Copy out the records below, swapping "Identify the location of" for "Determine the position of" wherever it occurs and changing nothing else.

▸ **Entries supplied**
:::

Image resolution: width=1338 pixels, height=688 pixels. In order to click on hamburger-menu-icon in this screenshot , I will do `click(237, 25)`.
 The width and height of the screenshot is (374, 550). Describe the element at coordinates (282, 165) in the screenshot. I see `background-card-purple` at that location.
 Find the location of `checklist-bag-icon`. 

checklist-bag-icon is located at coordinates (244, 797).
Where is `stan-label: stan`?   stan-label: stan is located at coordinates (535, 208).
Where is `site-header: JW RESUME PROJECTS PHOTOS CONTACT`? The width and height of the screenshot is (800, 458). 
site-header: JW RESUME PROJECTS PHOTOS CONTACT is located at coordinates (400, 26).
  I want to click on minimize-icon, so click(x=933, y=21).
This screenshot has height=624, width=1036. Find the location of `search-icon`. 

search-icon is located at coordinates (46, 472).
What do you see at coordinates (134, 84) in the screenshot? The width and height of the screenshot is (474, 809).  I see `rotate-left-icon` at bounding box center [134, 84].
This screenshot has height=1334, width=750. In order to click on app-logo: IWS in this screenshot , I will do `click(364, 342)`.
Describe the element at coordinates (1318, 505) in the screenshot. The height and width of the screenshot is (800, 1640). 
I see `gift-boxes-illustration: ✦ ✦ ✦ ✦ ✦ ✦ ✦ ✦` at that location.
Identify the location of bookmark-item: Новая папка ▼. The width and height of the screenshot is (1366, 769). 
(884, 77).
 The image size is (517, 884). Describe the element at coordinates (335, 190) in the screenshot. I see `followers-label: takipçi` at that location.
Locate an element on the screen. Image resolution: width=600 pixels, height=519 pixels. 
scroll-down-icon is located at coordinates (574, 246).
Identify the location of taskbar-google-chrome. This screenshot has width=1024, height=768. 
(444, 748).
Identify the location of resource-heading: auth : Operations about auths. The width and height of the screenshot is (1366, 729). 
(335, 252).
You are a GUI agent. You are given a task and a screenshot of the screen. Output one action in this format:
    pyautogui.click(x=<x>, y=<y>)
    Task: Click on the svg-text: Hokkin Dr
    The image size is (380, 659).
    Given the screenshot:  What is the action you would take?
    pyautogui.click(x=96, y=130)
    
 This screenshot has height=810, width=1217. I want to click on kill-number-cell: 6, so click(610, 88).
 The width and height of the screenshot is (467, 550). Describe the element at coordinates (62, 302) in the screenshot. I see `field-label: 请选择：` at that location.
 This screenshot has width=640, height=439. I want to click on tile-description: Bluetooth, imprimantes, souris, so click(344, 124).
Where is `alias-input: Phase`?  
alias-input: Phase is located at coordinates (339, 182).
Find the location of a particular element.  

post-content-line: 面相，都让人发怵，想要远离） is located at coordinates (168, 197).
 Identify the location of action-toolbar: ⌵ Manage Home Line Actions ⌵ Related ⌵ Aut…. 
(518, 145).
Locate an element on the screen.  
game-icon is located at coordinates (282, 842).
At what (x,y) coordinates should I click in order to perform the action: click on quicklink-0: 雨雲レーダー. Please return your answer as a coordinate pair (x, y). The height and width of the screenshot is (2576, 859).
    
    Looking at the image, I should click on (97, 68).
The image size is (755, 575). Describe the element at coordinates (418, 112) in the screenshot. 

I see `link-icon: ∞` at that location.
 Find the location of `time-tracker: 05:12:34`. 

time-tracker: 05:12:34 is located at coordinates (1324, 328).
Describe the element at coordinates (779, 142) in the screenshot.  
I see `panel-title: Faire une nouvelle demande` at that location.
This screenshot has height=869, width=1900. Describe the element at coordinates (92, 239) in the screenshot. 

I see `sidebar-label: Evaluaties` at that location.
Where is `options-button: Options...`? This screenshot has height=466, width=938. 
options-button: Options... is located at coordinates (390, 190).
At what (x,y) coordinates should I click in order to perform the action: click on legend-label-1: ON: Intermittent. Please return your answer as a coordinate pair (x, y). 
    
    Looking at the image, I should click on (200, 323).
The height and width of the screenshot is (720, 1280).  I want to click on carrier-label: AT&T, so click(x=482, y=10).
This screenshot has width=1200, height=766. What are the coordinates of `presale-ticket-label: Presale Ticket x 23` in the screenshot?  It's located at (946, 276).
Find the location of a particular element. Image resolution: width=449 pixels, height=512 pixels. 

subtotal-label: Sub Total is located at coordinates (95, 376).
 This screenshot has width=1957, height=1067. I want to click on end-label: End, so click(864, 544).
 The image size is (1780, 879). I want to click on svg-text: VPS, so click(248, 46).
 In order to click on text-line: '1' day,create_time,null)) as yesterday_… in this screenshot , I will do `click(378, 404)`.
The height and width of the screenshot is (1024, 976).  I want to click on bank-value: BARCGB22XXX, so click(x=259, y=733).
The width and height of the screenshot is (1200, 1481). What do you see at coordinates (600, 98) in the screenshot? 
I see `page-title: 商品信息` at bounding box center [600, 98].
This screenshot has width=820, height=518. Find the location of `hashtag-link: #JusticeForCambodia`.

:::

▸ **Output of the exercise**
Image resolution: width=1338 pixels, height=688 pixels. In order to click on hamburger-menu-icon in this screenshot , I will do `click(237, 25)`.
 The width and height of the screenshot is (374, 550). Describe the element at coordinates (282, 165) in the screenshot. I see `background-card-purple` at that location.
 Find the location of `checklist-bag-icon`. 

checklist-bag-icon is located at coordinates (244, 797).
Where is `stan-label: stan`?   stan-label: stan is located at coordinates (535, 208).
Where is `site-header: JW RESUME PROJECTS PHOTOS CONTACT`? The width and height of the screenshot is (800, 458). 
site-header: JW RESUME PROJECTS PHOTOS CONTACT is located at coordinates (400, 26).
  I want to click on minimize-icon, so click(x=933, y=21).
This screenshot has height=624, width=1036. Find the location of `search-icon`. 

search-icon is located at coordinates (46, 472).
What do you see at coordinates (134, 84) in the screenshot? The width and height of the screenshot is (474, 809).  I see `rotate-left-icon` at bounding box center [134, 84].
This screenshot has height=1334, width=750. In order to click on app-logo: IWS in this screenshot , I will do `click(364, 342)`.
Describe the element at coordinates (1318, 505) in the screenshot. The height and width of the screenshot is (800, 1640). 
I see `gift-boxes-illustration: ✦ ✦ ✦ ✦ ✦ ✦ ✦ ✦` at that location.
Determine the position of bookmark-item: Новая папка ▼. The width and height of the screenshot is (1366, 769). 
(884, 77).
 The image size is (517, 884). Describe the element at coordinates (335, 190) in the screenshot. I see `followers-label: takipçi` at that location.
Locate an element on the screen. Image resolution: width=600 pixels, height=519 pixels. 
scroll-down-icon is located at coordinates (574, 246).
Determine the position of taskbar-google-chrome. This screenshot has width=1024, height=768. 
(444, 748).
Determine the position of resource-heading: auth : Operations about auths. The width and height of the screenshot is (1366, 729). 
(335, 252).
You are a GUI agent. You are given a task and a screenshot of the screen. Output one action in this format:
    pyautogui.click(x=<x>, y=<y>)
    Task: Click on the svg-text: Hokkin Dr
    The image size is (380, 659).
    Given the screenshot:  What is the action you would take?
    pyautogui.click(x=96, y=130)
    
 This screenshot has height=810, width=1217. I want to click on kill-number-cell: 6, so click(610, 88).
 The width and height of the screenshot is (467, 550). Describe the element at coordinates (62, 302) in the screenshot. I see `field-label: 请选择：` at that location.
 This screenshot has width=640, height=439. I want to click on tile-description: Bluetooth, imprimantes, souris, so click(344, 124).
Where is `alias-input: Phase`?  
alias-input: Phase is located at coordinates (339, 182).
Find the location of a particular element.  

post-content-line: 面相，都让人发怵，想要远离） is located at coordinates (168, 197).
 Determine the position of action-toolbar: ⌵ Manage Home Line Actions ⌵ Related ⌵ Aut…. 
(518, 145).
Locate an element on the screen.  
game-icon is located at coordinates (282, 842).
At what (x,y) coordinates should I click in order to perform the action: click on quicklink-0: 雨雲レーダー. Please return your answer as a coordinate pair (x, y). The height and width of the screenshot is (2576, 859).
    
    Looking at the image, I should click on (97, 68).
The image size is (755, 575). Describe the element at coordinates (418, 112) in the screenshot. 

I see `link-icon: ∞` at that location.
 Find the location of `time-tracker: 05:12:34`. 

time-tracker: 05:12:34 is located at coordinates (1324, 328).
Describe the element at coordinates (779, 142) in the screenshot.  
I see `panel-title: Faire une nouvelle demande` at that location.
This screenshot has height=869, width=1900. Describe the element at coordinates (92, 239) in the screenshot. 

I see `sidebar-label: Evaluaties` at that location.
Where is `options-button: Options...`? This screenshot has height=466, width=938. 
options-button: Options... is located at coordinates (390, 190).
At what (x,y) coordinates should I click in order to perform the action: click on legend-label-1: ON: Intermittent. Please return your answer as a coordinate pair (x, y). 
    
    Looking at the image, I should click on (200, 323).
The height and width of the screenshot is (720, 1280).  I want to click on carrier-label: AT&T, so click(x=482, y=10).
This screenshot has width=1200, height=766. What are the coordinates of `presale-ticket-label: Presale Ticket x 23` in the screenshot?  It's located at (946, 276).
Find the location of a particular element. Image resolution: width=449 pixels, height=512 pixels. 

subtotal-label: Sub Total is located at coordinates (95, 376).
 This screenshot has width=1957, height=1067. I want to click on end-label: End, so click(864, 544).
 The image size is (1780, 879). I want to click on svg-text: VPS, so click(248, 46).
 In order to click on text-line: '1' day,create_time,null)) as yesterday_… in this screenshot , I will do `click(378, 404)`.
The height and width of the screenshot is (1024, 976).  I want to click on bank-value: BARCGB22XXX, so click(x=259, y=733).
The width and height of the screenshot is (1200, 1481). What do you see at coordinates (600, 98) in the screenshot? 
I see `page-title: 商品信息` at bounding box center [600, 98].
This screenshot has width=820, height=518. Find the location of `hashtag-link: #JusticeForCambodia`.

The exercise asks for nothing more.